Guillaume Wafo-Tapa (WaToO) playing and winning with control doesn’t tell you anything but it makes sense that this would work now. The recent bans — notably Teferi, Time Raveler — freed up space for a dedicated control deck that is no longer stretched thin by having to prepare for everything at once. I’m a big Wafo-Tapa fan (though not as much as this guy) and would trust his judgment (for the most part):

Some old favourites are also making a return:


There isn’t much more to say about Mono-Green Devotion — be honest with yourself about which Karn, the Great Creator targets you need and which are safety blankets that should be real sideboard cards. The split between Nissa, Who Shakes the World and Elder Gargaroth that Michael Jacob used to win the Magic Online Championship Series is worth another look in such an aggro-heavy format. 



We have come full circle from those innocent days in early 2020 when we could see our friends and Five-Colour Niv-Mizzet was the consensus best deck in Pioneer. Wizards of the Coast (WotC) called out this deck as an intended casualty of the Teferi, Time Raveler ban, a sign that the deck was a solid choice before and a good omen for its prospects now as Teferi was at its best against other, slower decks while their copies allowed them to shut off your Bring to Light.
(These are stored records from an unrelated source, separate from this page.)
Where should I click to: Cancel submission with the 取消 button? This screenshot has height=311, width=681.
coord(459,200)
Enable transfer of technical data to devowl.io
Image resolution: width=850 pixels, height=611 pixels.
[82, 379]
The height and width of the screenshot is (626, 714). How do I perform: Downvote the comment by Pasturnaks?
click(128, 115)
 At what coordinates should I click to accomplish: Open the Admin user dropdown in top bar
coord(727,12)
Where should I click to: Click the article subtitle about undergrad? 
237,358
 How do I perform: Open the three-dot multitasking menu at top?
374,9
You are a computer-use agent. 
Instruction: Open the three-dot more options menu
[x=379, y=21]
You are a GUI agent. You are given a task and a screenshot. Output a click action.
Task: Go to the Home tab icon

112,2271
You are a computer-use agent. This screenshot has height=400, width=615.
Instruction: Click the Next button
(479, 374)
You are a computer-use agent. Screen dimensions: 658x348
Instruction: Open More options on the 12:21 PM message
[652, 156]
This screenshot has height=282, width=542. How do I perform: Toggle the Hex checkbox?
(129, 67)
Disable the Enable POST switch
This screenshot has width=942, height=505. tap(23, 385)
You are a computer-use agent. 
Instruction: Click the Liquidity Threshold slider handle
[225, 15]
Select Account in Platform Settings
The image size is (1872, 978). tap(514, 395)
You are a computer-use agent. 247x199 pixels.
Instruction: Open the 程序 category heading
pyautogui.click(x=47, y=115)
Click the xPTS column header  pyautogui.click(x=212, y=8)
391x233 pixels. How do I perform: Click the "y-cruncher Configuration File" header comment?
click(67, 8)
Uro is a big loss as a way to jump up to the crucial five-mana mark while giving you a life buffer and inevitability, but the deck is still alive and well — a full quarter of the Top 32 in Sunday’s Challenge were variants of Five-Colour Niv-Mizzet. 

Pioneer expert claudioh has earned several Challenge wins and regular League trophy leader status over the past year with the deck and his Top 8 list here is a natural starting point for anyone hoping to revive it. Growth Spiral has fewer words than Uro but is sometimes better, enabling a Turn 3 Omnath, Locus of Creation or Nahiri, the Harbinger. 

Niv-Mizzet Reborn Yorion, Sky Nomad

A more unusual approach that won the Sunday Challenge is both Five-Colour and Niv-Mizzet in name only — in reality, it’s a Four-Colour Yorion deck with a touch of red for Niv-Mizzet as a Bring to Light option and hard-casting Tibalt, Cosmic Impostor (which can also be snuck in via Bring to Light, an interaction that makes up for some of these losses). Yorion, Sky Nomad is often a more impactful five-drop in this shell and Niv-Mizzet is both the ideal way to find it and the perfect thing to blink with it. Freed from the card selection and manabase constraints of a traditional Niv-Mizzet deck, this list can play a sleeker midrange plan with a stellar end-game.

The Tweet-length pitch for this article — play Lurrus or play Yorion — might sound grimly familiar but, beneath that, there’s a lot of variety in the new Pioneer. Dip your toe in before it settles again — and help to define it yourself!